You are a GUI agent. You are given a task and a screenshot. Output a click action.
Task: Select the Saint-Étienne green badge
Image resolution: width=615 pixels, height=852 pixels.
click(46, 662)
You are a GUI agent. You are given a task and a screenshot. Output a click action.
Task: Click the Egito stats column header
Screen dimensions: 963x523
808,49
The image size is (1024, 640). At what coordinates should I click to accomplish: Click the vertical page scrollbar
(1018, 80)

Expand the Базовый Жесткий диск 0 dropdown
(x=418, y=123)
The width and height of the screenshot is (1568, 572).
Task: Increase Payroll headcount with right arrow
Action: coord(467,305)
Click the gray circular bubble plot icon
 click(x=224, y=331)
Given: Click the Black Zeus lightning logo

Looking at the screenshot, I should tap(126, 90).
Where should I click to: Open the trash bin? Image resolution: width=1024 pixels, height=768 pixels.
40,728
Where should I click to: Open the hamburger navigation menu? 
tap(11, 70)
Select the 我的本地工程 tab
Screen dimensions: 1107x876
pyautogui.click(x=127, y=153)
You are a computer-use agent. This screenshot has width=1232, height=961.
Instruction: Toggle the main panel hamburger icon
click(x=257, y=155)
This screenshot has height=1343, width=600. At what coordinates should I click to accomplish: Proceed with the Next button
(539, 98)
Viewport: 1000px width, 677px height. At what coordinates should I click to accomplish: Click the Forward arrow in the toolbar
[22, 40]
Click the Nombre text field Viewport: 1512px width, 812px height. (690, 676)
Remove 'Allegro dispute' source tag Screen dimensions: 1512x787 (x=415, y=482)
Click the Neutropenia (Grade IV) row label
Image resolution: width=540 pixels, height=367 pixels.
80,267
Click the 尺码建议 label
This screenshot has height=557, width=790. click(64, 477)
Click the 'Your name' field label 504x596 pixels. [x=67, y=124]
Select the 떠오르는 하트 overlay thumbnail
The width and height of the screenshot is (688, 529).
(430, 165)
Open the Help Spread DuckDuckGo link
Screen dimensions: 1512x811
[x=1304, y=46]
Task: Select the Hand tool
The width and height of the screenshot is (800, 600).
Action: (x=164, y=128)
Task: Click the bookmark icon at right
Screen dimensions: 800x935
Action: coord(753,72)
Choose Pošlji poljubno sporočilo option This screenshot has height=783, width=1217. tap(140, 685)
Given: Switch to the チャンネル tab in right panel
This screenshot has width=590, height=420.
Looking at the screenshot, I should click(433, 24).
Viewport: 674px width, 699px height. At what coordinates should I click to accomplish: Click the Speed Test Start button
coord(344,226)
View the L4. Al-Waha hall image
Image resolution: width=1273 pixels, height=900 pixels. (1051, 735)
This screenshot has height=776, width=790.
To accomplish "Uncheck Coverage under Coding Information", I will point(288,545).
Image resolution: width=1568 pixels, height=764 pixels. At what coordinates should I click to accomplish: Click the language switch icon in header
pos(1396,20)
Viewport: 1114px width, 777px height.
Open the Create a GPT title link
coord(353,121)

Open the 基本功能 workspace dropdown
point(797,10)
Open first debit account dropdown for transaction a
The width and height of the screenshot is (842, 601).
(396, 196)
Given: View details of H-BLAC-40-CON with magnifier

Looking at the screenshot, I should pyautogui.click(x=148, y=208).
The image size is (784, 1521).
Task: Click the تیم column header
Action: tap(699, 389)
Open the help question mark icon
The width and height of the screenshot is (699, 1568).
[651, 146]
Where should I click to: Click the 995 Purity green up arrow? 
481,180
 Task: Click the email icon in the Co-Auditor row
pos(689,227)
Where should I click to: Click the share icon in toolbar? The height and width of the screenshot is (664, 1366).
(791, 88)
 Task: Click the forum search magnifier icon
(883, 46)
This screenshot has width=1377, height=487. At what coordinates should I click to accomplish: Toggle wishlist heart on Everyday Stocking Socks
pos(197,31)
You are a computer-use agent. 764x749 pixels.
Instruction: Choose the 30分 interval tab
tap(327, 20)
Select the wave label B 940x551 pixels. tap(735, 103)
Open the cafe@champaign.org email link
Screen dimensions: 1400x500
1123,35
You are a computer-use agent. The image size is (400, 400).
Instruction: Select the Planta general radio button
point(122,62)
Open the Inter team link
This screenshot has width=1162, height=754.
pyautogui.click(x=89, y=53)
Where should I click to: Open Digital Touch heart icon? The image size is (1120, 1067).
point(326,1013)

==*==

> _Task statement_: Print the material in full. Keep it exactly as it is.

> _Your response_:
You are a GUI agent. You are given a task and a screenshot. Output a click action.
Task: Select the Saint-Étienne green badge
Image resolution: width=615 pixels, height=852 pixels.
click(46, 662)
You are a GUI agent. You are given a task and a screenshot. Output a click action.
Task: Click the Egito stats column header
Screen dimensions: 963x523
808,49
The image size is (1024, 640). At what coordinates should I click to accomplish: Click the vertical page scrollbar
(1018, 80)

Expand the Базовый Жесткий диск 0 dropdown
(x=418, y=123)
The width and height of the screenshot is (1568, 572).
Task: Increase Payroll headcount with right arrow
Action: coord(467,305)
Click the gray circular bubble plot icon
 click(x=224, y=331)
Given: Click the Black Zeus lightning logo

Looking at the screenshot, I should tap(126, 90).
Where should I click to: Open the trash bin? Image resolution: width=1024 pixels, height=768 pixels.
40,728
Where should I click to: Open the hamburger navigation menu? 
tap(11, 70)
Select the 我的本地工程 tab
Screen dimensions: 1107x876
pyautogui.click(x=127, y=153)
You are a computer-use agent. This screenshot has width=1232, height=961.
Instruction: Toggle the main panel hamburger icon
click(x=257, y=155)
This screenshot has height=1343, width=600. At what coordinates should I click to accomplish: Proceed with the Next button
(539, 98)
Viewport: 1000px width, 677px height. At what coordinates should I click to accomplish: Click the Forward arrow in the toolbar
[22, 40]
Click the Nombre text field Viewport: 1512px width, 812px height. (690, 676)
Remove 'Allegro dispute' source tag Screen dimensions: 1512x787 (x=415, y=482)
Click the Neutropenia (Grade IV) row label
Image resolution: width=540 pixels, height=367 pixels.
80,267
Click the 尺码建议 label
This screenshot has height=557, width=790. click(64, 477)
Click the 'Your name' field label 504x596 pixels. [x=67, y=124]
Select the 떠오르는 하트 overlay thumbnail
The width and height of the screenshot is (688, 529).
(430, 165)
Open the Help Spread DuckDuckGo link
Screen dimensions: 1512x811
[x=1304, y=46]
Task: Select the Hand tool
The width and height of the screenshot is (800, 600).
Action: (x=164, y=128)
Task: Click the bookmark icon at right
Screen dimensions: 800x935
Action: coord(753,72)
Choose Pošlji poljubno sporočilo option This screenshot has height=783, width=1217. tap(140, 685)
Given: Switch to the チャンネル tab in right panel
This screenshot has width=590, height=420.
Looking at the screenshot, I should click(433, 24).
Viewport: 674px width, 699px height. At what coordinates should I click to accomplish: Click the Speed Test Start button
coord(344,226)
View the L4. Al-Waha hall image
Image resolution: width=1273 pixels, height=900 pixels. (1051, 735)
This screenshot has height=776, width=790.
To accomplish "Uncheck Coverage under Coding Information", I will point(288,545).
Image resolution: width=1568 pixels, height=764 pixels. At what coordinates should I click to accomplish: Click the language switch icon in header
pos(1396,20)
Viewport: 1114px width, 777px height.
Open the Create a GPT title link
coord(353,121)

Open the 基本功能 workspace dropdown
point(797,10)
Open first debit account dropdown for transaction a
The width and height of the screenshot is (842, 601).
(396, 196)
Given: View details of H-BLAC-40-CON with magnifier

Looking at the screenshot, I should pyautogui.click(x=148, y=208).
The image size is (784, 1521).
Task: Click the تیم column header
Action: tap(699, 389)
Open the help question mark icon
The width and height of the screenshot is (699, 1568).
[651, 146]
Where should I click to: Click the 995 Purity green up arrow? 
481,180
 Task: Click the email icon in the Co-Auditor row
pos(689,227)
Where should I click to: Click the share icon in toolbar? The height and width of the screenshot is (664, 1366).
(791, 88)
 Task: Click the forum search magnifier icon
(883, 46)
This screenshot has width=1377, height=487. At what coordinates should I click to accomplish: Toggle wishlist heart on Everyday Stocking Socks
pos(197,31)
You are a computer-use agent. 764x749 pixels.
Instruction: Choose the 30分 interval tab
tap(327, 20)
Select the wave label B 940x551 pixels. tap(735, 103)
Open the cafe@champaign.org email link
Screen dimensions: 1400x500
1123,35
You are a computer-use agent. The image size is (400, 400).
Instruction: Select the Planta general radio button
point(122,62)
Open the Inter team link
This screenshot has width=1162, height=754.
pyautogui.click(x=89, y=53)
Where should I click to: Open Digital Touch heart icon? The image size is (1120, 1067).
point(326,1013)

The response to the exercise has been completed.